Tauopathy-induced retinal dysfunction in the P301S mutant human tau transgenic mouse

Abstract

Intracellular inclusions made of microtubule-associated tau protein are a defining pathological hallmark of tauopathies, which include Alzheimer disease and familial frontotemporal dementia and parkinsonism linked to chromosome 17. Altered levels of tau protein have been detected in the retina and optic nerve of patients with glaucoma, suggesting that retina degeneration and tauopathies share similar pathogenic mechanisms. We have recently demonstrated that P301S mutant human tau (tauP301S) mice develop tau filamentous inclusions and axonopathy in retinal ganglion neurons (RGCs), in the absence of neuronal loss or alterations in the outer retina. Moreover, we showed that tauP301S transgenic retinal explants do not respond to neurotrophic stimuli in vitro. Here, we investigated the impact of tau pathology on RGC physiology in living animals and neurotrophin signaling pathways in vivo. In anesthetized 5-month old wild type (WT) and tauP301S mice, we measured RGCs activity using pattern electroretinogram (pERG), which selectively detects RGC response upon pattern light stimuli exposure. In transgenic tauP301S mice the amplitude of both P1 positive and N2 negative components of pERG at saturating contrast and spatial frequency was significantly smaller than WT values. Furthermore, retinal acuity was significantly reduced in tauP301S mice. Using uniform flickers of light (flash ERG), we measured the activity of the outer retina and found that outer retina response was preserved in tauP301S mice. Neurotrophins, and especially brain-derived neurotrophic factor (BDNF), are important modulators of neuronal survival and function in the brain and in the visual system.
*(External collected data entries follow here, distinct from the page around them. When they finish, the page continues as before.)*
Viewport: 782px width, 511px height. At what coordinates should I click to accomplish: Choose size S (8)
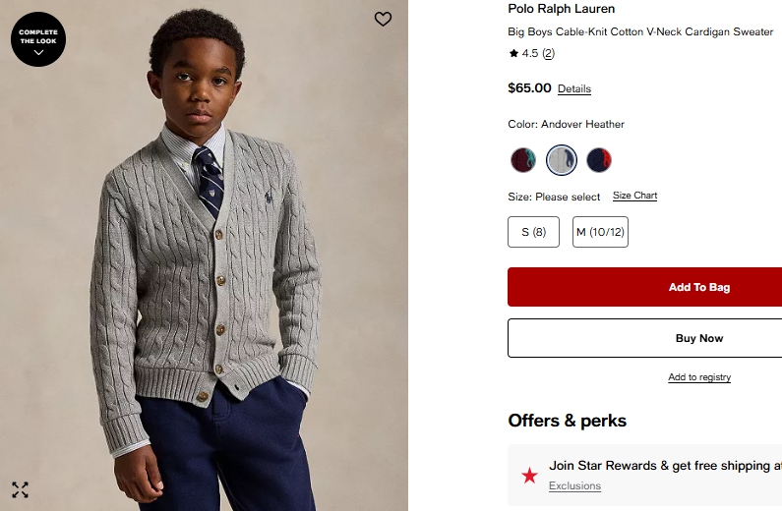533,232

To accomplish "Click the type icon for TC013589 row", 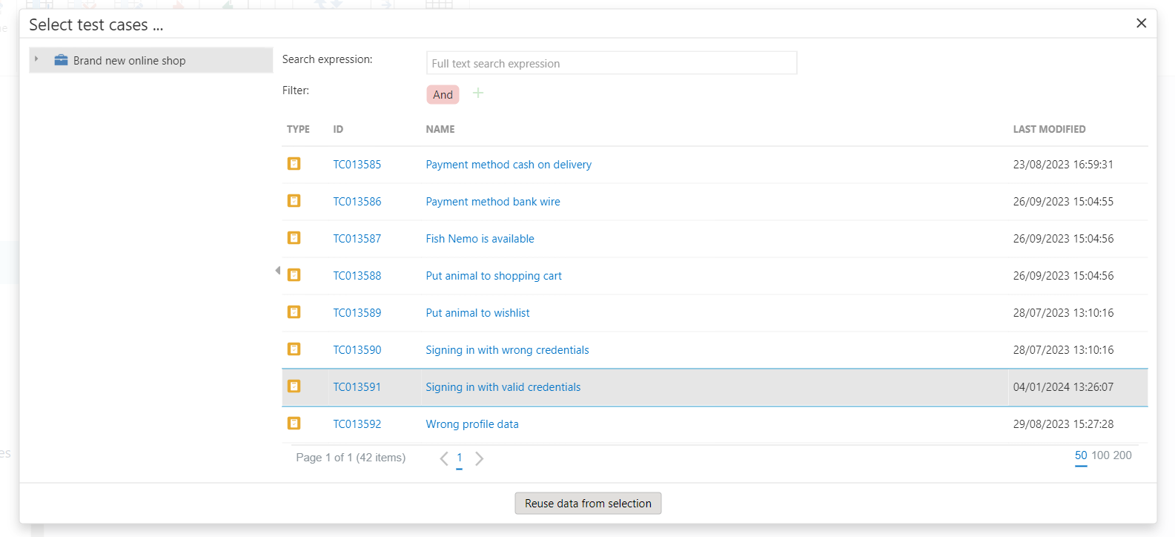I will [294, 312].
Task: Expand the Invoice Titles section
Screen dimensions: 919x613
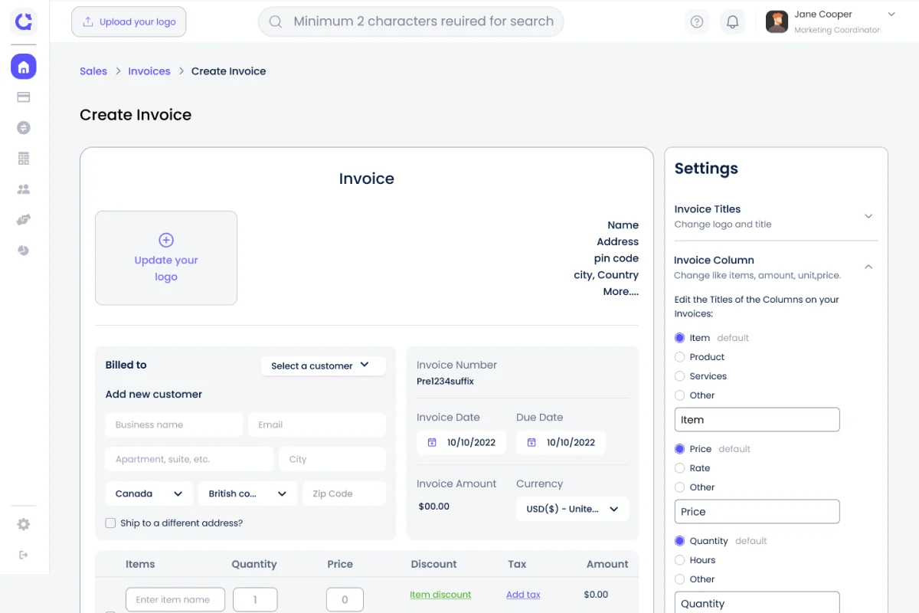Action: click(868, 216)
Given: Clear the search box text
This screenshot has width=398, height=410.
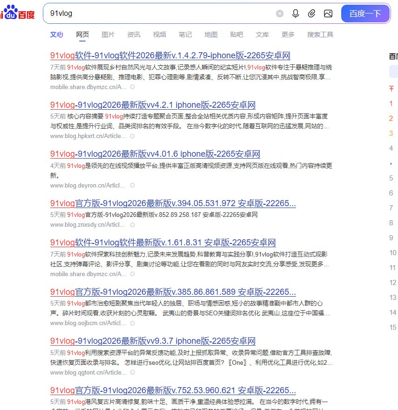Looking at the screenshot, I should click(279, 14).
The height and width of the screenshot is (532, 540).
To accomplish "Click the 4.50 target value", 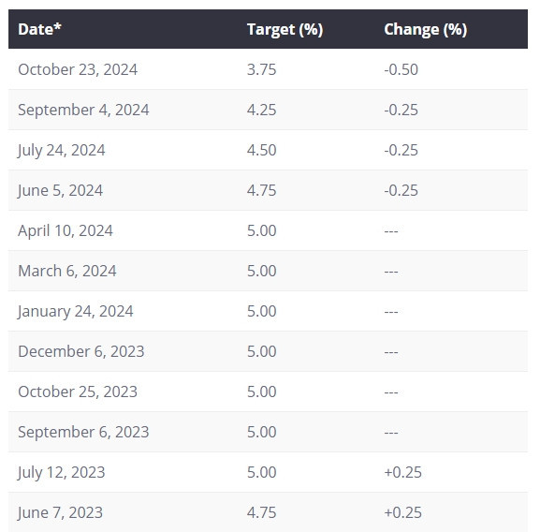I will (x=262, y=150).
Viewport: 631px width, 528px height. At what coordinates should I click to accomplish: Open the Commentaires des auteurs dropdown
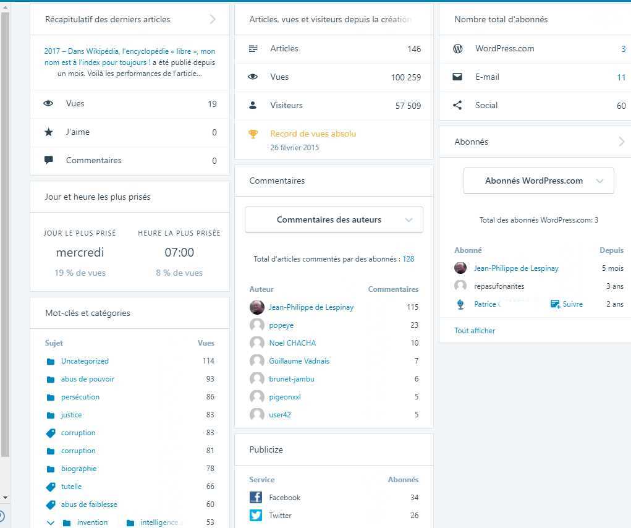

We therefore investigated the BDNF signaling pathway and found that BDNF signalling was altered in tauP301S transgenic retinas. Our results indicate that, in the tauP301S mouse, tau pathology specifically impairs the activity of RGCs, without affecting the outer retina function and is associated with BDNF signalling alterations. Given the role of BDNF in synaptic plasticity, these data suggest that mild levels of tau pathology are sufficient to trigger significant neuronal dysfunction possibly through alteration of neurotrophic signalling. Funded by a grant of Compagnia di San Paolo awarded to LG.